Танец Павленко отсылает к первоначальной хореографии «серого общества». Только она танцует резче, экспрессивнее, убирает из танца текучесть и делает амплитуду жестов шире. Танцовщики в этот момент выстраиваются полукругом у арьера и размеренно аплодируют её танцу. Но принимает ли этот коллективный персонаж новообращённую? Нисколько. Сольное выступление главной героини сменяется общим танцем, но уже в другом рисунке — и персонаж Павленко вновь не вписывается в их паттерн. Такие «догонялки по кругу» повторяются ещё несколько раз. В какой-то момент темпоритм от этого немеет и становится вялым. Танец «серых людей» начинает терять свою общность, стилистика становится более разрозненной — и сцена будто погружается в босхианский ад.

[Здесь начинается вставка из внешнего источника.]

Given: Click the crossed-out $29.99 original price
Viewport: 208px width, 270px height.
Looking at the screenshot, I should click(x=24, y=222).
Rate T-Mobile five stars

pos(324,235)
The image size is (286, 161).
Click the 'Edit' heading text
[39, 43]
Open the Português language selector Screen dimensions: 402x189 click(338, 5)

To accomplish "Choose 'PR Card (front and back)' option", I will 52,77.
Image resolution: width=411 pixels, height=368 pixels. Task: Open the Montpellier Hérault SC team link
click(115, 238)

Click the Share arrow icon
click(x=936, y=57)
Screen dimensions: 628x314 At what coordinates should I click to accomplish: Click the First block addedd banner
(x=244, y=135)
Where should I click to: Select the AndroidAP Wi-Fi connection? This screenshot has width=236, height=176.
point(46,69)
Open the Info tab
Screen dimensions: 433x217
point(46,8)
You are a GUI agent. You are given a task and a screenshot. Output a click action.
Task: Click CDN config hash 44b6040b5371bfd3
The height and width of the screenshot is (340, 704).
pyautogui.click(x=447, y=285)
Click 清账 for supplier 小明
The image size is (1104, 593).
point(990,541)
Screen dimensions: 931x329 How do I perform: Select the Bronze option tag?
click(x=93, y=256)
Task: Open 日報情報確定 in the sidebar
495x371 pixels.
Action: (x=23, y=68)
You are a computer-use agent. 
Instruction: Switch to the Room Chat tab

В кульминационной картине чувствуется, как Пешкова дала полную свободу самовыражения артистам труппы. Обнажённые танцовщики (точнее, в белье телесного цвета) вместе с героиней Павленко движутся теперь разъярённо и неистово, их пластика становится изломанной, вывернутой, ссутуленной, тела будто скручиваются в узел. Они встают в сложные поддержки, строят из своих тел монструозные скульптуры и почти сразу разрушают найденный в них баланс. И человеческие пирамиды, и отдельные пластические зарисовки выглядят гротескно и неестественно, как глумливые демоны на картине нидерландского художника. Густой тёмно-жёлтый свет, заливавший сцену до того, постепенно превращается в инфернальный красный. Всё это время Другой не сходит со сцены и наблюдает за танцующими со стороны, держа наготове колесо своей «стыдящей» лиры. В какой-то момент кипящий хаос сцены захлёстывает главную героиню с головой и, не выдержав нескончаемой пытки и метаморфоз «серого общества», героиня Павленко издаёт истошный крик — музыка обрывается. Свет меняется на нейтральный холодный, а у главной героини в руках появляется хлыст. Ударяя им об пол, она «приручает» всех явленных монстров. Скрючившись, исходя мелкими конвульсиями, короткими перебежками они скучиваются в центре сцены. Кульминация может говорить о том, что главная героиня променяла свободу личности на мнимую принадлежность к некой группе людей и, устыдившись того, кем она стала, смогла не просто вырваться из порочного круга, но и подчинить себе «серое общество». Некоторая избыточность этого художественного образа (после хлыста девушка идёт дальше и выплёскивает свою ярость на окружающих через рукоприкладство) пускает героиню ходить по острию ножа: избавление от стыда могло бы привести её к аутентичному, подлинному существованию, но потеря эмоционального баланса повергает в стыд иной природы.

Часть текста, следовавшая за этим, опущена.